:: Raw data

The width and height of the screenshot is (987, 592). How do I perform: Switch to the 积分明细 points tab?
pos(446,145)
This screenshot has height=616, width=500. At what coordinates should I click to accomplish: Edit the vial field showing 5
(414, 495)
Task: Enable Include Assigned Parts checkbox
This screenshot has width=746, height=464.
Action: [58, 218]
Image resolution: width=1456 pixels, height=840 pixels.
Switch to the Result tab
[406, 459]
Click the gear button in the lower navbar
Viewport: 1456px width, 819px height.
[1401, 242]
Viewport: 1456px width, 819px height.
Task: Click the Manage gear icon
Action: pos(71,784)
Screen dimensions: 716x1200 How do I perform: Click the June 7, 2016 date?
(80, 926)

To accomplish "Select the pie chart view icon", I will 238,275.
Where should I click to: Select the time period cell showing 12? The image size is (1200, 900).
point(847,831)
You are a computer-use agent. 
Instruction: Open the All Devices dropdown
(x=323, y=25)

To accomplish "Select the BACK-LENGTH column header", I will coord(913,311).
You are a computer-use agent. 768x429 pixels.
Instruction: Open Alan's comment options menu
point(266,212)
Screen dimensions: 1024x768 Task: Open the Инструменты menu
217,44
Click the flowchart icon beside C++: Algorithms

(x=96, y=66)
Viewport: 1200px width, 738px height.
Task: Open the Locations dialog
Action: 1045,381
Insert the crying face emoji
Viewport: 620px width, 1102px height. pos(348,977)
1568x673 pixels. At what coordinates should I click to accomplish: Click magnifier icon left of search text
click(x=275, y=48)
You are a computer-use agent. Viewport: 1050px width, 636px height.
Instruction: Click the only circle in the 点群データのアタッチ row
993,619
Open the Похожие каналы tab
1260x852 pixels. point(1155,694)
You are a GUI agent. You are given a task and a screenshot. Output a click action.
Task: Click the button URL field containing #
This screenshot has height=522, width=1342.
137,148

::::

Your task is to reproduce exactly the lines that begin with the one containing "You are a computer-use agent. Viewport: 1050px" and continue to the end of the data, both ends included.

You are a computer-use agent. Viewport: 1050px width, 636px height.
Instruction: Click the only circle in the 点群データのアタッチ row
993,619
Open the Похожие каналы tab
1260x852 pixels. point(1155,694)
You are a GUI agent. You are given a task and a screenshot. Output a click action.
Task: Click the button URL field containing #
This screenshot has height=522, width=1342.
137,148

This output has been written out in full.